PROBLEM DESCRIPTION:
Every entry that follows is to be set down exactly, with its pictures omitted.

*** MATERIALS PROVIDED Section Begins ***

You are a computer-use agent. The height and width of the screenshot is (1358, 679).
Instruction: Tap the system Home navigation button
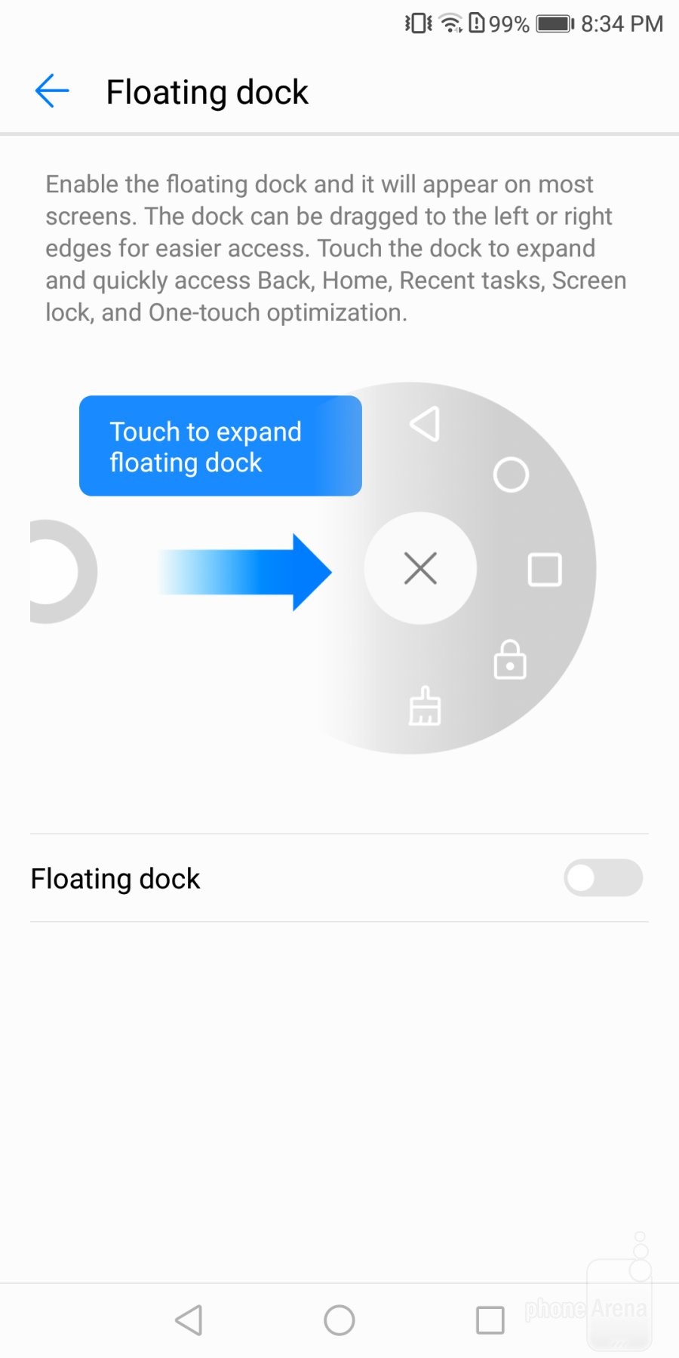pyautogui.click(x=340, y=1320)
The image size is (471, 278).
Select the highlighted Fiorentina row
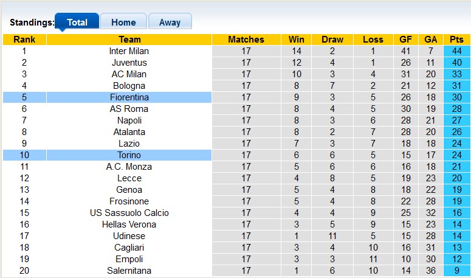(129, 97)
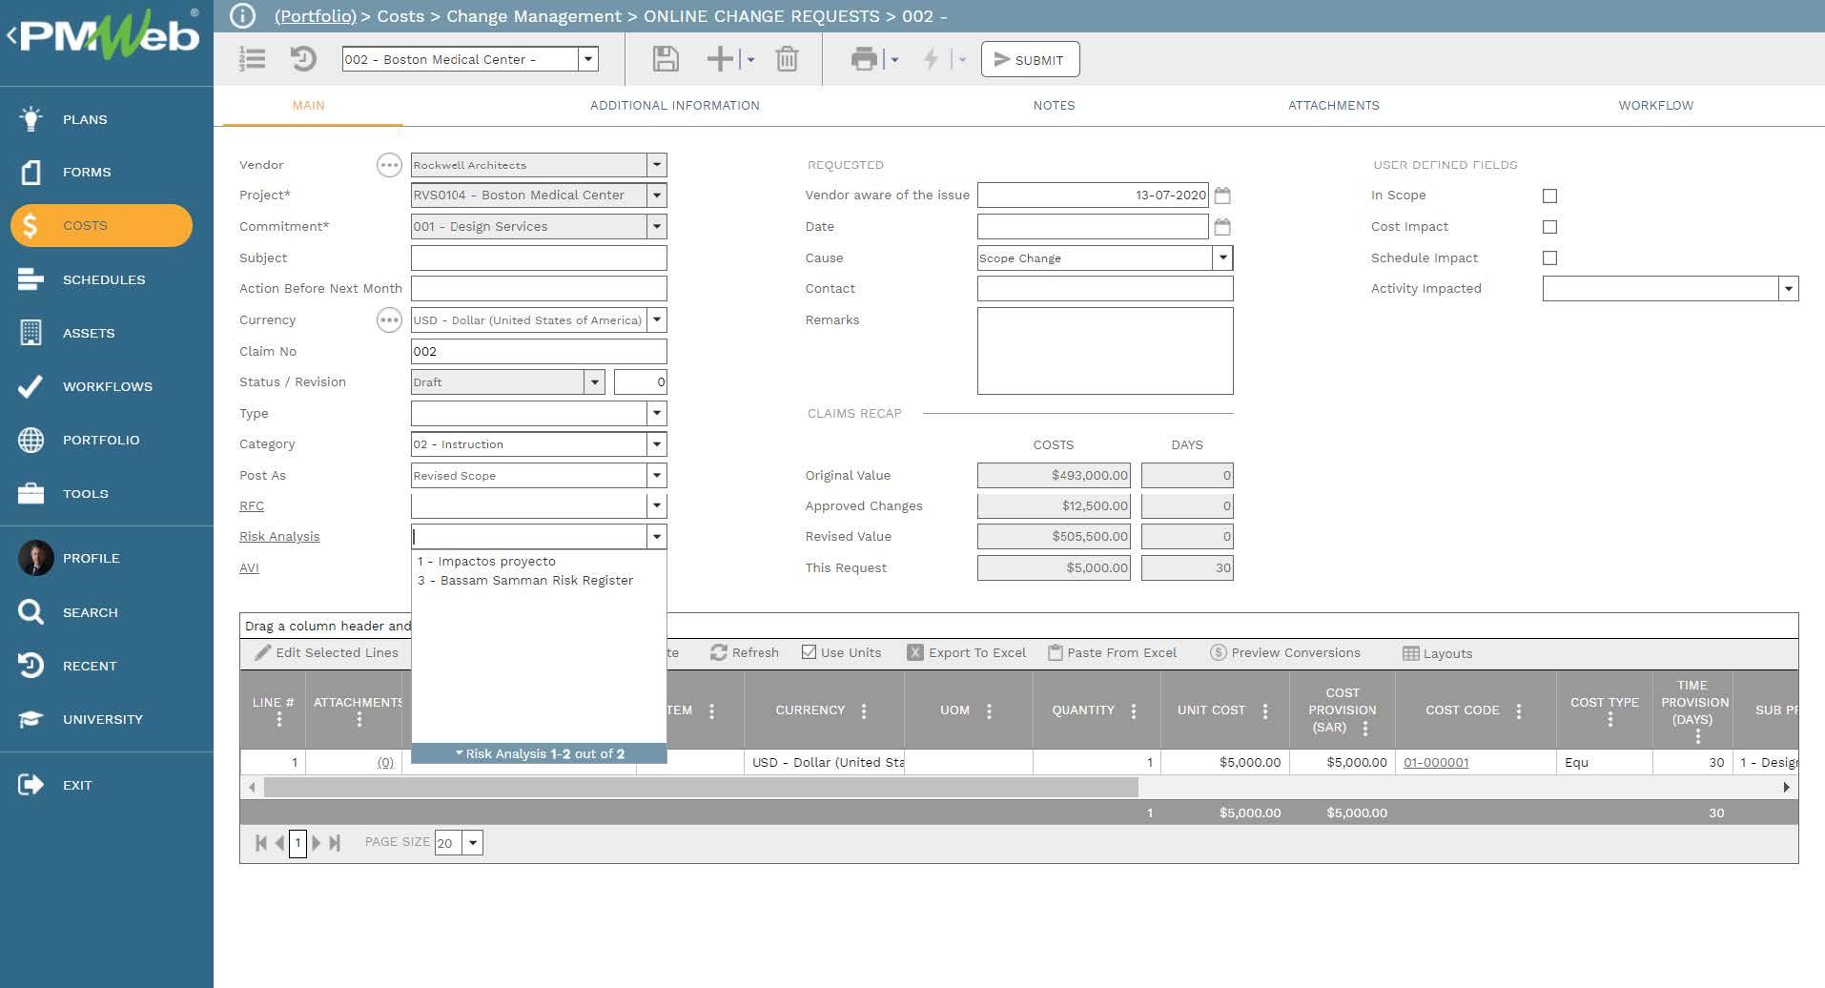Expand the Cause dropdown
Viewport: 1825px width, 988px height.
click(1222, 257)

*** MATERIALS PROVIDED Section Ends ***

ANSWER TO THE PROBLEM:
You are a computer-use agent. The height and width of the screenshot is (1358, 679).
Instruction: Tap the system Home navigation button
pyautogui.click(x=340, y=1320)
The image size is (471, 278).
Select the highlighted Fiorentina row
(129, 97)
Expand the Cause dropdown
Viewport: 1825px width, 988px height.
click(1222, 257)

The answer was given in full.